Morley is a great Christmas gift to the entire Bow Valley.

Anyone making evening jaunts through the heart of Stoney Country at this time of year will be impressed with the festively decorated homes dotting the foothills landscape. And to step inside one of them is to be entranced by garlands of silver, red and blue crisscrossing ceilings in complex diamond patterns like fine beadwork on ceremonial sashes.

There is a heart of beauty in this land of the Îyâ-rhe Nakoda, the Rocky Mountain Sioux – a soulishness that beats with the passion of a round dance bringing community together in sacred circle.

How well I remember the first holiday feast my wife Mary Anna and I attended in Stoney Country 36 years ago.

The cooking crew arrived at the community hall mid-evening. Whole families teamed up in the all-night session of roasting turkeys, dicing turnips, peeling and boiling potatoes, and preparing the traditional rice pudding and stewed dried fruits. The men assembled long rows of tables, and toward noon of the big day, crews of young people set the tables, with bowls of wild cranberry sauce alternating with stacks of fresh-baked bannock.

So many people had gathered from Morley and nearby ranches, towns and other reserves, that the event coordinator had to call for three sittings. Folks ate their fill. Then, out of respect for their hosts, they filled buckets and bags with dried meat, mandarin oranges, apples, cakes, and other goodies for taking home at the end of the day.

Elders prayed and spoke wise words. Visitors brought greetings from afar. Laughter and music filled the hall. We danced into the night.

Sharing was what this feast was all about. It was how the community showed its gratitude to the Creator and to each other. It was about happy people sharing the joy of just being together.

An important part of sharing in the Stoney way is gift-giving. Here, my thoughts go far beyond feasts, dances and the magnificent Pendleton blankets often given to show special honor.

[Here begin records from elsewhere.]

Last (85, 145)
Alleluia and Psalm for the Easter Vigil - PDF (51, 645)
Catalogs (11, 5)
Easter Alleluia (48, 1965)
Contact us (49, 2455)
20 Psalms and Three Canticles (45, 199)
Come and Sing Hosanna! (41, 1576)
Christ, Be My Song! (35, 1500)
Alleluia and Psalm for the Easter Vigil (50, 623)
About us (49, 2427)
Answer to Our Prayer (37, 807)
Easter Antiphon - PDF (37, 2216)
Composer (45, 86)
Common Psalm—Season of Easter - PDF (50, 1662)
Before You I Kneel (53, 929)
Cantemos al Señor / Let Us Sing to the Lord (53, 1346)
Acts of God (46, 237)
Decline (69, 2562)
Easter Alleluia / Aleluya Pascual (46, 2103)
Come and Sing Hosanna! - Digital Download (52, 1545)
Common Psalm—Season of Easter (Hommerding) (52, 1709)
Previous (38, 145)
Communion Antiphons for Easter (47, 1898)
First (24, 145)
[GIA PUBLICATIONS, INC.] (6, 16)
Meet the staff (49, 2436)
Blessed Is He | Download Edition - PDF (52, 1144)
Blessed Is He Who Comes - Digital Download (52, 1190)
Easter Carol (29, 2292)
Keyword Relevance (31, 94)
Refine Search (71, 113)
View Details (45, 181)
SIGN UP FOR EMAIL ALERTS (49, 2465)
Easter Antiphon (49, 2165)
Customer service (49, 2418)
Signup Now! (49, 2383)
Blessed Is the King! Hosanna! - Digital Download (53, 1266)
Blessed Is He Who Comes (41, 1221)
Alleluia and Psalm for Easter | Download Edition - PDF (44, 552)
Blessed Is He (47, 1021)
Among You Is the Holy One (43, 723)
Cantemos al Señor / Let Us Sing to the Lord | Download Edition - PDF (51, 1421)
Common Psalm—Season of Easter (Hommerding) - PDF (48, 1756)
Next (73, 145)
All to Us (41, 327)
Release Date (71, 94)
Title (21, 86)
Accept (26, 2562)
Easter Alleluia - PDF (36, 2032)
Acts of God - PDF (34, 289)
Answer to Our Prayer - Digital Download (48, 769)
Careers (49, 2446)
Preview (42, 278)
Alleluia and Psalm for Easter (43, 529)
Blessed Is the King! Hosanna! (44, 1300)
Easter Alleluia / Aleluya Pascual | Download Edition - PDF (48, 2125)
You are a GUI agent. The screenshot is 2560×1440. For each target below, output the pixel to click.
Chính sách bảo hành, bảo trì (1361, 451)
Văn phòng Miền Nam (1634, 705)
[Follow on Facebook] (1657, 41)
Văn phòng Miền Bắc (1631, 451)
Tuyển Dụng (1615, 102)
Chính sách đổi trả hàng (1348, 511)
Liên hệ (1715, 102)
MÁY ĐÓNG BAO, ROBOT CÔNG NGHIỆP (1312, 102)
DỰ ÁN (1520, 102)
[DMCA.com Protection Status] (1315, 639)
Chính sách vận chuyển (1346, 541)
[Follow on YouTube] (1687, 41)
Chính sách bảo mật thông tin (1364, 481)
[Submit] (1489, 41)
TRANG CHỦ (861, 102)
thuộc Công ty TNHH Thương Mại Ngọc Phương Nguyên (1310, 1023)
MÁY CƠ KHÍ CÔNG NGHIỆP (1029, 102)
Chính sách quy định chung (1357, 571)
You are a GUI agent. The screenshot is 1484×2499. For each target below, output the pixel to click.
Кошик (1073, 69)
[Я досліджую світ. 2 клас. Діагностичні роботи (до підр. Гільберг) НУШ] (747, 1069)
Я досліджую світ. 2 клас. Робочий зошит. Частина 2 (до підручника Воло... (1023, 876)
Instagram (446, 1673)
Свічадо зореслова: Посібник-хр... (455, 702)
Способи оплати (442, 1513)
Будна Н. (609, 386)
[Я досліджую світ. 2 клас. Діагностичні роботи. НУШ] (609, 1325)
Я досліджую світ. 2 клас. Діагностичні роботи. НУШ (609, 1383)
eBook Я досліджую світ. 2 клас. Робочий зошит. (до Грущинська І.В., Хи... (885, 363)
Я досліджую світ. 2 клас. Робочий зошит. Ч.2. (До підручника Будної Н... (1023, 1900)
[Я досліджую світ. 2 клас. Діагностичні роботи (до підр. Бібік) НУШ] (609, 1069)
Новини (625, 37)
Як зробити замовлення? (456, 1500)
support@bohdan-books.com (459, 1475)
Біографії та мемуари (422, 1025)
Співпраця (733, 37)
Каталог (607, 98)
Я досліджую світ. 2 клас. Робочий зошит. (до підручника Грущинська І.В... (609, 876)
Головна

I'm thinking not of material gifts, but of spiritual – gifts, I hope, that have helped make me personally more human, such as:

The gift of Nature's University. When I first arrived at Morley, I was full of book learning. I held to a worldview that said, if something was truly important, it would be expressed in writing.

The Stoney way soon taught me about realities for which writing was totally inadequate – the grandeur of a sunset, the flight of an eagle, the sacred mystery of Wakâ.

The gift of extended family. My own cultural roots oriented me within a nuclear family, pretty much restricted to my parents, wife, and children.

The Stoney way allows me to experience family more broadly, with certain aunts and uncles bearing parent-like relationship to me, and many of my cousins being related to me as brothers and sisters.

The gift of community. I had been raised in a decidedly individualistic culture. To see evidence of the social pressure toward individualism, all anyone has to do is look at television ads: Why should I buy this product or that? Because "I'm worth it."

The Stoney way looks beyond the individual to the community, an expression of the sacred circle. For just as Nature's University teaches interdependence and harmony among all the creation, so in our lives together as people, self-interest must take a back seat to the well-being of the community as a whole. This is seen not only at feasts and round dances, but also in other times of celebration and spiritual renewal.

It is also seen in times of grief, such as wakes and funerals, when those with whom we have danced and sung for a lifetime dance and sing with us once more in our passing from this world to the next.

All of which brings us back to the Stoney celebration of Christmas. The circle continues unbroken, and a First Nation with heart of beauty prepares once more to celebrate the angelic proclamation, "Peace on earth."